Work item:
Could every line of the data be printed exactly as it reads?

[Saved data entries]
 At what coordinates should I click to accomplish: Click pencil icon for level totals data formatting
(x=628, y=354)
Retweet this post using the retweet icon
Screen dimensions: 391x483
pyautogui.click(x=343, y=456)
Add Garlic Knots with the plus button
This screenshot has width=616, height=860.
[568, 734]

Task output:
 At what coordinates should I click to accomplish: Click pencil icon for level totals data formatting
(x=628, y=354)
Retweet this post using the retweet icon
Screen dimensions: 391x483
pyautogui.click(x=343, y=456)
Add Garlic Knots with the plus button
This screenshot has width=616, height=860.
[568, 734]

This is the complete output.